"After some miles of this blinding of the trail they came upon a white
horse that was tied to a tree. They mounted double, and rode all day as
fast as he could lash the pony, until, near nightfall, it fell from
exhaustion, whereupon he killed it and cooked some of the carcass. The
bronco Indian took himself off for a couple of hours, and when he
returned, brought another horse, which they mounted, and sped onward
through the moonlight all night long. On that morning they were in the
high mountains, the poor pony suffering the same fate as the others.
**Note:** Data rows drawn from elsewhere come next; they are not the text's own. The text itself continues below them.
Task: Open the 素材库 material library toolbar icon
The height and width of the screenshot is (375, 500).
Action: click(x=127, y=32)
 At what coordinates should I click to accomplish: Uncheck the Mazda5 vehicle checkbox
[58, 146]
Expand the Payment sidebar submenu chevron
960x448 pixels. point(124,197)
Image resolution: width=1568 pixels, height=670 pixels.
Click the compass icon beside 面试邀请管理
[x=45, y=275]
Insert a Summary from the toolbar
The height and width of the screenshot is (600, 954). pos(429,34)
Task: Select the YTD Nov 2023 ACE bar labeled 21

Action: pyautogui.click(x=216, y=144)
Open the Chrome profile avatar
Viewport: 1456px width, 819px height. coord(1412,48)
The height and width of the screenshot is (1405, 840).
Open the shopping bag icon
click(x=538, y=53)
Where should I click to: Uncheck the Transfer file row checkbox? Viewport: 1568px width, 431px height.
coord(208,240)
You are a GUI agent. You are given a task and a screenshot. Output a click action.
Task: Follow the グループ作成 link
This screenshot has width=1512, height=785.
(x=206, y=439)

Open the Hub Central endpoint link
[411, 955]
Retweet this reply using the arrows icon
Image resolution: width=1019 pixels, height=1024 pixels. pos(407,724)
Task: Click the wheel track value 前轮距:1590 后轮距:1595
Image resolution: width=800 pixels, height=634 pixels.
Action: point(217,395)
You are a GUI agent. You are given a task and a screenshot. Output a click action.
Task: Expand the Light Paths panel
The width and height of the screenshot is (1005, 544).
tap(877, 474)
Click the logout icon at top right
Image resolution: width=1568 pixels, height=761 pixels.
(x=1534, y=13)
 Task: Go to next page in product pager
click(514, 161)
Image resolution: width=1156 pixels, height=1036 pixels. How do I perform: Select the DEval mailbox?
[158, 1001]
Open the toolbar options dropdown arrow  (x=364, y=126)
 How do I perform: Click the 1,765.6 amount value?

"They stayed here two days, he tying her up whenever he went hunting,
she being so exhausted after the long flight that she lay comatose in
her bonds. From thence they journeyed south slowly, keeping to the high
mountains, and only once did he speak, when he told her that a certain
mountain pass was the home of the Chiricahuas. From the girl's account
she must have gone far south into the Sierra Madre of Old Mexico, though
of course she was long since lost.
"He killed game easily, she tanned the hides, and they lived as man and
wife. Day by day they threaded their way through the deep canons and
over the Blue Mountain ranges. By this time he had become fond of the
White Mountain girl, and told her that he was Massai, a Chiricahua
warrior; that he had been arrested after the Geronimo war and sent East
on the railroad over two years since, but had escaped one night from the
train, and had made his way alone back to his native deserts.